Ces deux sections ont été introduites dans la loi modifiée du 10 août 1915 par une loi du 7 septembre 1987 en vue de transposer la troisième directive 79/885/CEE du Conseil du 9 octobre 1978, fondée sur l'article 54 paragraphe 3 sous g) du traité et concernant les fusions des sociétés anonymes[2] et la sixième directive 82/891/CEE du Conseil du 17 décembre 1982, fondée sur l'article 54 paragraphe 3 point g) du traité et concernant les scissions des sociétés anonymes[3].
Le présent projet de loi modifie le champ d’application des sections XIV et XV de la loi modifiée du 10 août 1915 afin d’étendre les possibilités de restructuration à l’ensemble des sociétés dotées de la personnalité juridique et aux groupements d’intérêt économique. A cette fin, est prévue une longue liste de modifications d’ordre essentiellement terminologique.

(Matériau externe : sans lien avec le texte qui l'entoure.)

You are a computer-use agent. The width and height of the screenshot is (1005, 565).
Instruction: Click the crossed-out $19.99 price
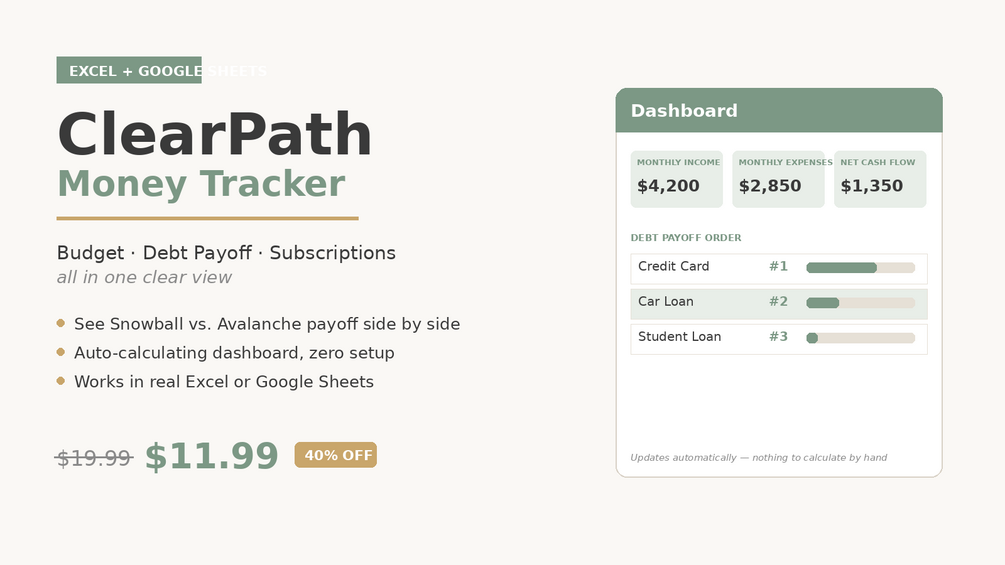tap(94, 458)
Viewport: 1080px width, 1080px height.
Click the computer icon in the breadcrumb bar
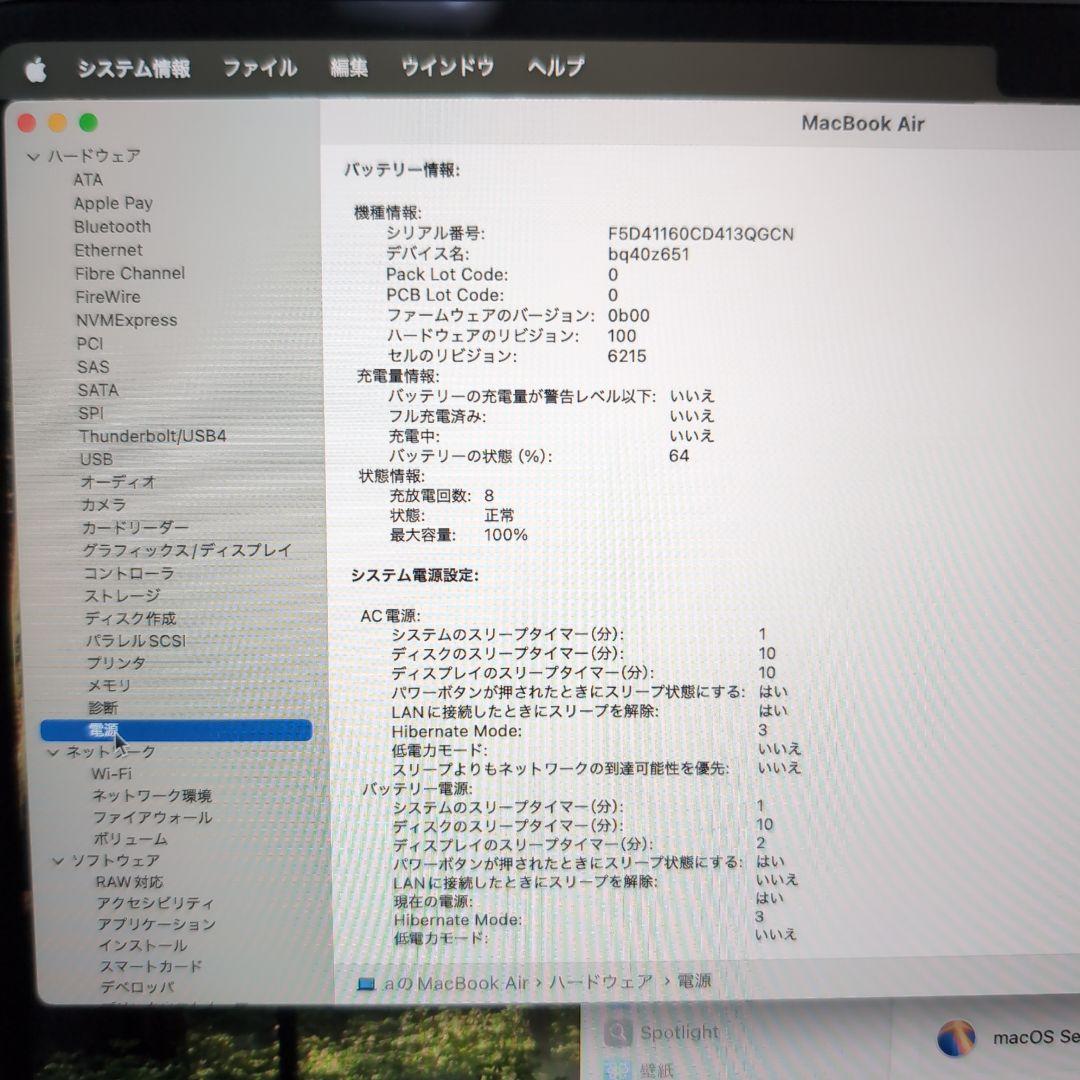click(x=366, y=983)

En droit belge, depuis la loi du 29 juin 1993[4], les dispositions des lois coordonnées sur les sociétés commerciales (L.C.S.C.) en matière de fusion et de scission d’entreprise s’appliquent à toutes les sociétés de droit belge, dotées de la personnalité juridique[5]. Ce sont les modifications apportées par la loi belge du 29 juin 1993 qui ont directement inspiré les rédacteurs du présent projet de loi.

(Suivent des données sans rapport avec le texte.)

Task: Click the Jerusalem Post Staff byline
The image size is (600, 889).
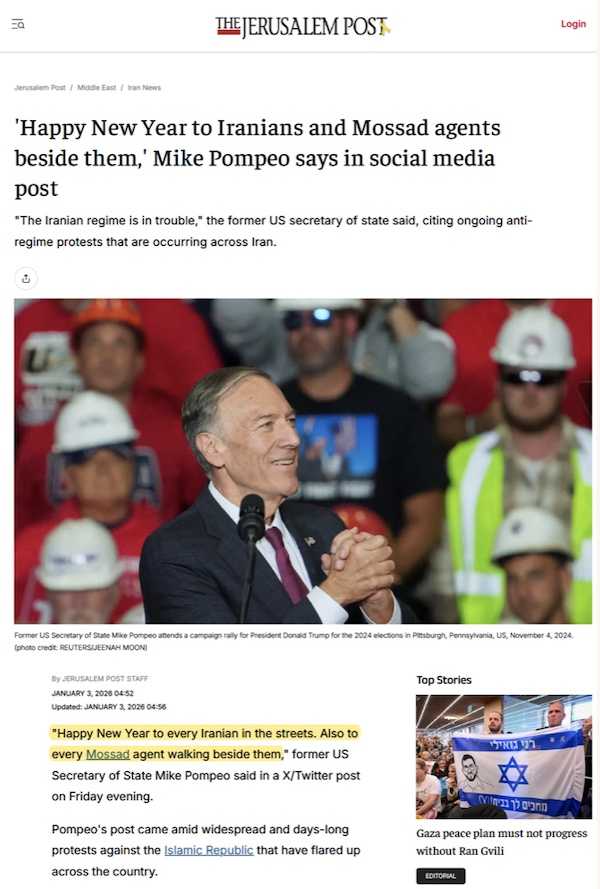Action: tap(100, 678)
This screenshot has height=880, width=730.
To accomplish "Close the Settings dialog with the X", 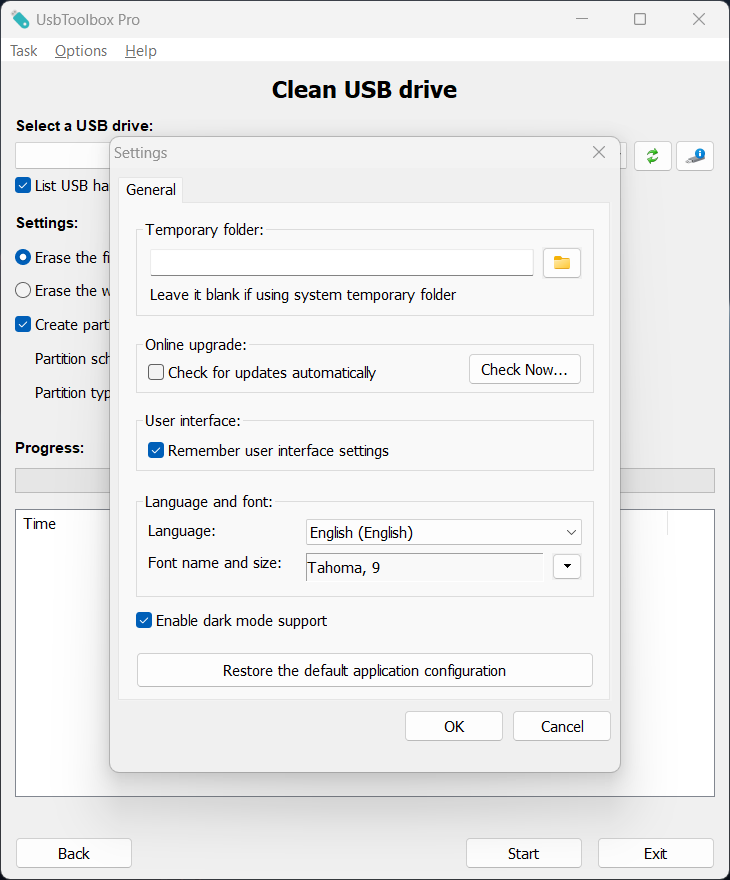I will [599, 152].
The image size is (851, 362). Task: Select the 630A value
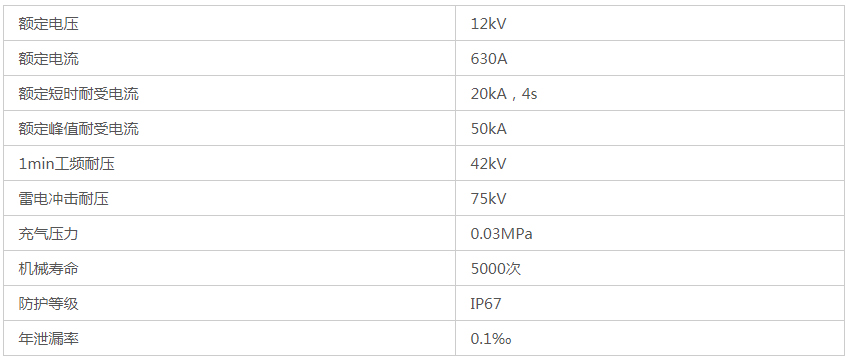[x=488, y=59]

De manière générale, la Chambre de Commerce adhère à l’objectif du Gouvernement d’étendre le champ d’application des opérations de restructuration à l’ensemble des sociétés bénéficiant de la personnalité juridique ainsi qu’aux groupements d’intérêt économique. Cette extension devrait ouvrir de larges possibilités en matière de restructuration d’entreprises.

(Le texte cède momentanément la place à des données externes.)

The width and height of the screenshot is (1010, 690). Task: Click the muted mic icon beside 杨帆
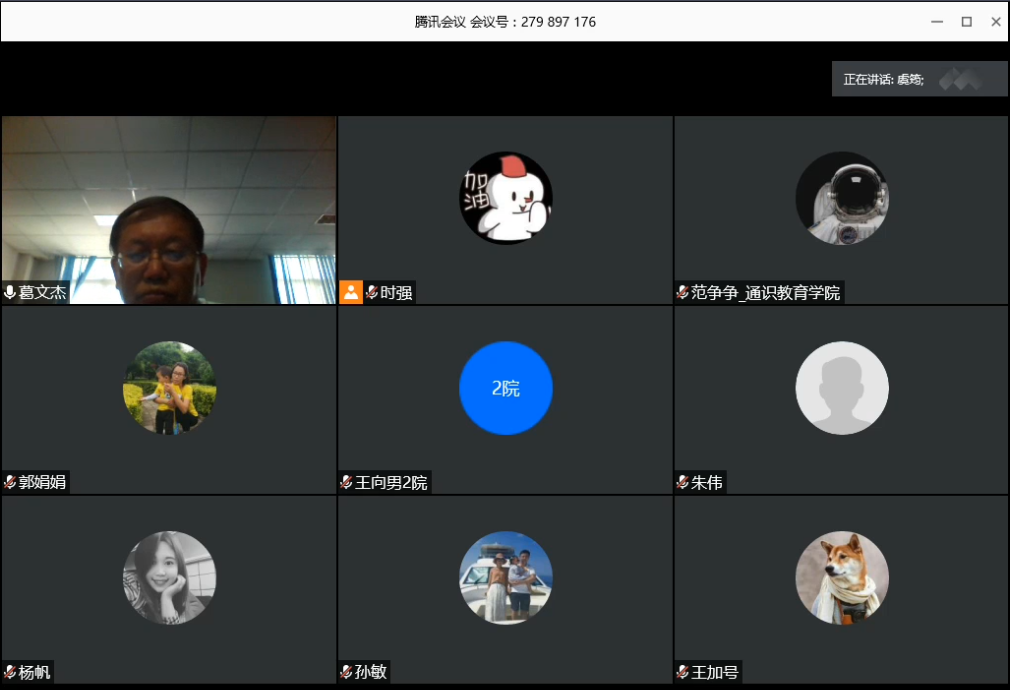tap(10, 672)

Il convient cependant de signaler que la Commission européenne mène actuellement, dans le cadre du Plan d’action pour les Services financiers et de la Communication sur la Modernisation du Droit des Sociétés et le Renforcement du Gouvernement d’Entreprise, une réflexion d’envergure dans le but de faciliter les fusions transfrontalières des sociétés commerciales autres que les sociétés anonymes (SA). Une proposition de directive a même été présentée par la Commission le 18 novembre 2003[6]. En réduisant substantiellement les conditions juridiques et économiques d’une fusion transfrontalière, la proposition de la Commission devrait essentiellement profiter aux PME, qui sont rarement constituées sous la forme d’une société anonyme (SA) ou de société européenne (SE).
La Chambre de Commerce note une réelle convergence entre les objectifs du Gouvernement et ceux de la Commission européenne dans le domaine des restructurations d’entreprises[7]. Cependant, il convient de garder à l’esprit que, jusqu’à son adoption, le contenu de la proposition de directive de la Commission sera encore sujet à de multiples évolutions. De manière générale, la Chambre de Commerce voudrait relever qu’une transposition anticipée approximative risquerait d’entraîner plusieurs modifications successives du droit positif dans un délai rapproché ; ce qui pourrait être globalement préjudiciable à la sécurité de l’environnement juridique des entreprises et ne contribuera pas à une bonne lisibilité de la loi modifiée du 10 août 1915.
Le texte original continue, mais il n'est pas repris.